Re:So Google invented.... (Score:5, Insightful)
Postscript? It doesn't control the paper handling, as you point out, but there are a lot of different solutions on offer along these lines. Xerox printer/copiers run a web server that allow you to upload print jobs through a web interface and set paper handling/stapling/job deferment/billing etc. through an HTML form. A generalization of this would be nice, but what's the difference between typing the IP address of the nearby printer to submit a job and typing http://print.google.com/ [google.com] to submit a job, fundamentally?
I don't know what you're doing wrong or right, but CUPS is excellent.
This is a client issue, not a printer issue. The printer should treat all information as semantically neutral, letting the client know what the page geometry is and making its own adjustments accordingly.
ColorSync. Again, the technology for all of this stuff has been around since the 80s. The only real difference here is Google is trying to commoditize it over the WAN, since making it easier to run is an important part of making Google app/Chrome TCO lower, demand higher, thus ad revenues higher.
Re:So Google invented.... (Score:4, Insightful)
Hear, hear. It never ceases to amaze me how virtually every new Google "service" further erodes people's concept of privacy. And people just eat it up. If someone ever wanted to intentionally socially engineer away the concept of "privacy" to begin with, this is how to do it.
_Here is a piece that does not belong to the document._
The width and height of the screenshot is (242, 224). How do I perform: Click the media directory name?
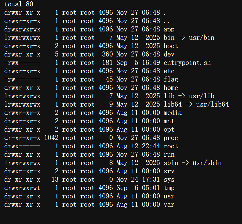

Makes you wonder...
Presumably, every document being printed on Chrome OS already exists in "the cloud". What additional erosion of privacy is created by adding the ability to take those documents and send them to a printer? If you're using Google's cloud, they already have the data. If you're using someone else's "cloud", I think the idea is that they'd implement their own printing service. None of your data should be shuttled around the Internet promiscuously except to your printer. Am I missing something?
Re:So Google invented.... (Score:3, Insightful)
Your concerns have nothing to do with the Cloud Print service and everything to do with storing your data in the cloud. If you don't want to store your data in the cloud, neither Chrome OS nor the services associated with it are for you.
For those that are OK adopting this model, your data already exists in the cloud, so adding the ability to send that data to a printer doesn't do anything to reduce your privacy.